- EXCERPTED TEXT:
· · · · ·

This is a small research project that I carried out in a few days during the VII Iberian Modelling Week, which was held from November 26 to December 1, 2021. This is an annual event for university students from Spain and Portugal with a background in mathematics. Students collaborate to solve an applied mathematics problem in a few days, so this is an opportunity to work on real problems that arise in an industrial context.
In my case, I collaborated with another student in the project Statistical Inference of Fish Populations from Deep-Learning Data. We had to come up with some statistical methods to analyze the reliability of a convolutional neural network designed to detect fish in underwater images. This work is based on a larger project called Deep-Ecomar (Underwater Cameras as Biological Sensors: Deep Learning in Marine Ecology) where hundreds of images of fish have been processed to train a Mask R-CNN. The network will give a number of detected fish (variable TD) as an output, but some predictions may not be correct.

· · · · ·

- REQUIRED WORK:
1. In the text about the fish-detection project, what type of network was trained on the fish images in the Deep-Ecomar project?
2. Carry the text about the fish-detection project forward from its final sentence.
The listing after this point is separate from the text about the fish-detection project.

- THE DATA:
· · · · ·

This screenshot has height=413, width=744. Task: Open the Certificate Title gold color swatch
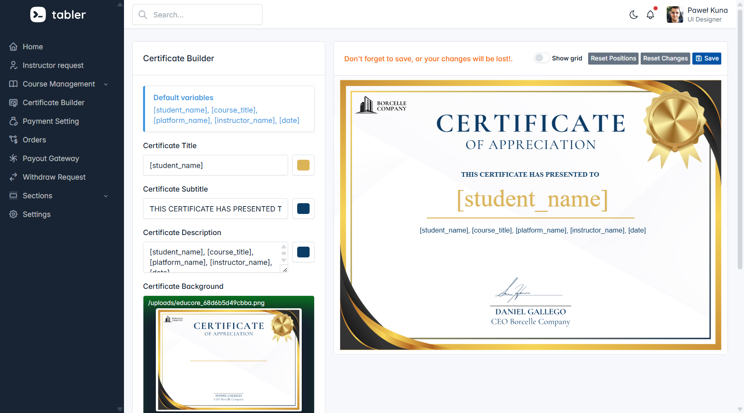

· · · · ·

- TASK RESULTS:
1. A Mask R-CNN.

2.
During a weekend, we thought about how to model mathematically the CNN errors in order to estimate credibility intervals where the actual number of fish (variable A) should be. We proposed several models and ways to quantify the reliability of the CNN output. This includes an analysis of usual machine learning variables such as the number of true positives (TP), false positives (FP), false negatives (FN), precision (P) and recall (R). We also studied some methods of nonparametric inference, but the most fruitful part was the application of Bayesian inference after assigning reasonable probability distributions to the variables. We ran several simulations that shed some light on how the prior distribution of A transforms into the posterior distribution of A depending on the network performance and its prediction. This illustrated the usefulness of Bayesian analysis and Markov chain Monte Carlo algorithms.